Sexually Dimorphic Fin Regeneration in Zebrafish Controlled by Androgen/GSK3 Signaling
- Authors
- Nachtrab, G., Czerwinski, M., and Poss, K.D.
- ID
- ZDB-PUB-111122-8
- Date
- 2011
- Source
- Current biology : CB 21(22): 1912-7 (Journal)
- Registered Authors
- Nachtrab, Greg, Poss, Kenneth D.
- Keywords
- none
- Datasets
- GEO:GSE31871
- MeSH Terms
-
- Androgens/metabolism*
- Animal Fins/physiology*
- Animals
- Female
- Glycogen Synthase Kinase 3/genetics
- Glycogen Synthase Kinase 3/metabolism*
- Insulin-Like Growth Factor Binding Protein 2/genetics
- Insulin-Like Growth Factor Binding Protein 2/metabolism
- Intercellular Signaling Peptides and Proteins/genetics
- Intercellular Signaling Peptides and Proteins/metabolism
- Male
- Molecular Sequence Data
- Receptors, Androgen/genetics
- Receptors, Androgen/metabolism
- Regeneration*
- Sex Characteristics
- Sexual Maturation
- Signal Transduction*
- Zebrafish/genetics
- Zebrafish/physiology*
- Zebrafish Proteins/genetics
- Zebrafish Proteins/metabolism
- PubMed
- 22079110 Full text @ Curr.
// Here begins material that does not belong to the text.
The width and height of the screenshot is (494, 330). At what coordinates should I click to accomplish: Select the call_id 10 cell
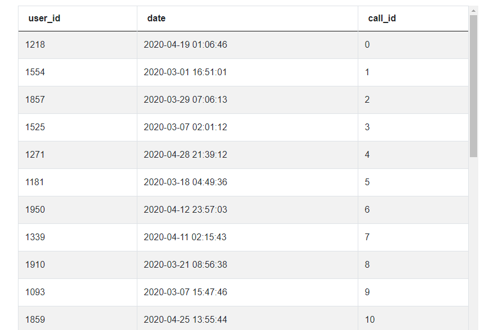coord(413,318)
Biol.
Certain fish and amphibians regenerate entire fins and limbs after amputation, whereas such potential is absent in birds and limited in mammals to digit tips [ [1] and [2] ]. Additionally, regenerative success can change during life stages. Anuran tadpoles gradually lose the capacity to regenerate limbs [ [3] and [4] ], and digit regeneration occurs more effectively in fetal mice and human children than adults [ [5] , [6] , [7] and [8] ]. Little is known about mechanisms that control regenerative capacity. Here, we identify an unexpected difference between male and female zebrafish in the regenerative potential of a major appendage. Males display regenerative defects in amputated pectoral fins, caused by impaired blastemal proliferation. This regenerative failure emerges after sexual maturity, is mimicked in androgen-treated females, and is suppressed in males by androgen receptor antagonism. Androgen signaling maintains expression of dkk1b and igfbp2a, which encode secreted inhibitors of Wnt and Igf signaling, respectively. Furthermore, the regulatory target of Wnts and Igfs, GSK3β, is inefficiently inactivated in male fin regenerates compared with females. Pharmacological inhibition of GSK3 in males increases blastemal proliferation and restores regenerative pattern. Our findings identify a natural sex bias in appendage regenerative capacity and indicate an underlying regulatory circuit in which androgen locally restricts key morphogenetic programs after amputation.